Великая русская революция. Воспоминания председателя Учредительного собрания. 1905-1920 — страница 37 из 85

   Временное правительство сделало большой шаг вперед, опубликовав собственный призыв к гражданам Германии. «Свободная Россия не стремится властвовать над другими народами, отнимать их собственность и силой захватывать чужие территории. Ее целью является прочный мир, основанный на национальном самоопределении. Русский народ не пытается увеличить свою власть за счет других народов, ограбить или поработить их». Но в конце этого призыва снова упоминалось о «почетных обязанностях перед союзниками». О тайных договорах там не говорилось ни слова; в результате искренность данного обращения начинала вызывать сомнения. Такая дипломатия одной рукой ставила печать на содержании скандальных договоров, а другой продолжала переписывать слова первого царского манифеста об объявлении войны: «Бог свидетель, не ради тщетной мирской славы, не для насилия и угнетения мы берем в руки оружие, но только для защиты Российского государства».

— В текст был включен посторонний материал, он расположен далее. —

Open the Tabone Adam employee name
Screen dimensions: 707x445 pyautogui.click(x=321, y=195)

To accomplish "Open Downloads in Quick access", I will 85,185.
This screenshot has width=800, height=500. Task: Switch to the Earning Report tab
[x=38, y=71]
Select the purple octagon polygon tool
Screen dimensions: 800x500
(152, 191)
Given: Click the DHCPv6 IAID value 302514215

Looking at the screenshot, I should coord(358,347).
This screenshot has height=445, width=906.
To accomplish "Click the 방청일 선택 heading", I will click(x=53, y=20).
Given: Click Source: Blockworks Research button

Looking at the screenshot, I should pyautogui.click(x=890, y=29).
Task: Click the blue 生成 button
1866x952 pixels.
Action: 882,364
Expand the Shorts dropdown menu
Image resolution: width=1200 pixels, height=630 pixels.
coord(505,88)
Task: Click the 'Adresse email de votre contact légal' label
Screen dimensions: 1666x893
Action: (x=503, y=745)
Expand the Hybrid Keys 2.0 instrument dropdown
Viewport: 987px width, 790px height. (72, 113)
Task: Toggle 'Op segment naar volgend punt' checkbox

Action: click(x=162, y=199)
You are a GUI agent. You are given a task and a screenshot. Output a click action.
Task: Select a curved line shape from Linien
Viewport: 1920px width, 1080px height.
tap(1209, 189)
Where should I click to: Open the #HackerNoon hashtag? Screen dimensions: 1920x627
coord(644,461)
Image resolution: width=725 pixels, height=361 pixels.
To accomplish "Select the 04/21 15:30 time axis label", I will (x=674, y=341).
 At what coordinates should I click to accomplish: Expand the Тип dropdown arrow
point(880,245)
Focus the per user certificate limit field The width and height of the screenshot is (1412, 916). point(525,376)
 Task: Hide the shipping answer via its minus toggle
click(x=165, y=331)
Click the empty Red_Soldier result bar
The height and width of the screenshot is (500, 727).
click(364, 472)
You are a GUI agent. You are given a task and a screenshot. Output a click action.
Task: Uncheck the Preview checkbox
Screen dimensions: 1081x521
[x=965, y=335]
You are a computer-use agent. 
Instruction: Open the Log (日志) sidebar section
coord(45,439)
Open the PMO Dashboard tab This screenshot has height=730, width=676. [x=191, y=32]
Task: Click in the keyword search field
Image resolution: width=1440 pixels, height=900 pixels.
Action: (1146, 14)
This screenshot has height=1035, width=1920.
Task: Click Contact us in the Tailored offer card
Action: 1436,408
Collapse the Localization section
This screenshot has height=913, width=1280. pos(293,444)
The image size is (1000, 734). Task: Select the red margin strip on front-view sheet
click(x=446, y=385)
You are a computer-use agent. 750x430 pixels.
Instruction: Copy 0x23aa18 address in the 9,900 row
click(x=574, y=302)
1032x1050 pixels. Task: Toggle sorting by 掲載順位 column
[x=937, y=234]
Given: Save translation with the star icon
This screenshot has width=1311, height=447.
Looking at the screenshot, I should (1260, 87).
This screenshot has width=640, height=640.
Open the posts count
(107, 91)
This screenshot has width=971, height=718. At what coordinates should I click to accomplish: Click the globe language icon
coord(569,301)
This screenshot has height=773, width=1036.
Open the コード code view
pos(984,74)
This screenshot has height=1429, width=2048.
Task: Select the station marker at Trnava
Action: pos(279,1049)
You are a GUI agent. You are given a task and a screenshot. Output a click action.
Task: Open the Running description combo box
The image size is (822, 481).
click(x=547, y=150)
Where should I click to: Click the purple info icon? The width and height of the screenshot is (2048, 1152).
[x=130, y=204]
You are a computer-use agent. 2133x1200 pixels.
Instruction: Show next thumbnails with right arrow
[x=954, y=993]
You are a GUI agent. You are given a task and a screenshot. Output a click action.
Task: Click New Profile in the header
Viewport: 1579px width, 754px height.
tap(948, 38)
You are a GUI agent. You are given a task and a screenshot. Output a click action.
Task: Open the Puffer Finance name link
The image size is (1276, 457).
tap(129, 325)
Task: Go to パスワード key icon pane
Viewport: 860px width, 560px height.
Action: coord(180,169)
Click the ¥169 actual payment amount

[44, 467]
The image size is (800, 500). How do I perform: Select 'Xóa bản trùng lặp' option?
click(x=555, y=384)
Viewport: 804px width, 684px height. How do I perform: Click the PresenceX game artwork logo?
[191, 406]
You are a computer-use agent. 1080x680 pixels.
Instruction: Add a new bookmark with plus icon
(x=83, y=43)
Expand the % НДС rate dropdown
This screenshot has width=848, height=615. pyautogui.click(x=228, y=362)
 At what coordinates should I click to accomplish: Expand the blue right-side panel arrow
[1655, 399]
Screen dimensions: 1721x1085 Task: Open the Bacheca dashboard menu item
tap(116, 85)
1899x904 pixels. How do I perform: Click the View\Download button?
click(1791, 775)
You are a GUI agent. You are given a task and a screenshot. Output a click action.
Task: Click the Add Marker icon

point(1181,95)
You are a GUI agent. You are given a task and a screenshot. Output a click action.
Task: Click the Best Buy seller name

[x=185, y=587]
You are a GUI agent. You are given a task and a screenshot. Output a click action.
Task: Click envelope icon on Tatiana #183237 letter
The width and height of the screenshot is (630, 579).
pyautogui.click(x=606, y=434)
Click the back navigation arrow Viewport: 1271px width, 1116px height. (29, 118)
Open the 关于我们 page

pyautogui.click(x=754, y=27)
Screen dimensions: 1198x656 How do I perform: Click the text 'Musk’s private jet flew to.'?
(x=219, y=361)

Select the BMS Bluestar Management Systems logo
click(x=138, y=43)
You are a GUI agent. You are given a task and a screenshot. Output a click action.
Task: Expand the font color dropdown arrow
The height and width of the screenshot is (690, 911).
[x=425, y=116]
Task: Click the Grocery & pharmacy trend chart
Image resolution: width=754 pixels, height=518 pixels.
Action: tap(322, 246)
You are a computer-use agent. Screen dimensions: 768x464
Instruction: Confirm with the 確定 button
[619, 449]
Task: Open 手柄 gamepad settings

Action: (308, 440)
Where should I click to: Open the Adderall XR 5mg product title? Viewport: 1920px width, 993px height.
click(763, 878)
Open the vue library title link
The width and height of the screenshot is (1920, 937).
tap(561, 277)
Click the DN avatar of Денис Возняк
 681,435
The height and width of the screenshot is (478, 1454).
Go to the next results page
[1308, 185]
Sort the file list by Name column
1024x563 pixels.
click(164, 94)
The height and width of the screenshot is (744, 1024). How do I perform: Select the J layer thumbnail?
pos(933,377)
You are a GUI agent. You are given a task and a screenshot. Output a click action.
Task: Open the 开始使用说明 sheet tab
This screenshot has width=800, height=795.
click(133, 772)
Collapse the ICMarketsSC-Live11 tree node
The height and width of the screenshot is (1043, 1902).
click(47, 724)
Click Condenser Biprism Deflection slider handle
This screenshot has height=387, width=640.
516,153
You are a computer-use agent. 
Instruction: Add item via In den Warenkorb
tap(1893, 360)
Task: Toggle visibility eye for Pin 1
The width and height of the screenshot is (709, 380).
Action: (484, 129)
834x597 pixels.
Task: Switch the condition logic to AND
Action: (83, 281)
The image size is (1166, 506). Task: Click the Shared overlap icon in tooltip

   Милюков сам признает, что двусмысленность этого призыва не была случайной. Он согласился опубликовать призыв, объясняющий цели войны, «только по просьбе большинства». Он «намеренно выбрал наименее обязывающую форму – «не дипломатическую ноту, а призыв к гражданам». Он подбирал «выражения, которые не отменяли бы его прежнего понимания нашей внешней политики и не требовали бы от него никаких изменений этой политики»2. Иными словами, Милюков только согласился сделать вид, что выбирает новый путь. Когда Некрасов попытался убедить представителей советской демократии «считать уклончивые слова призыва уступкой правительства», Милюков «оставил за собой право в случае однобокого понимания этих туманных выражений объяснять их по-своему и толковать в соответствии со своей прежней политикой»3.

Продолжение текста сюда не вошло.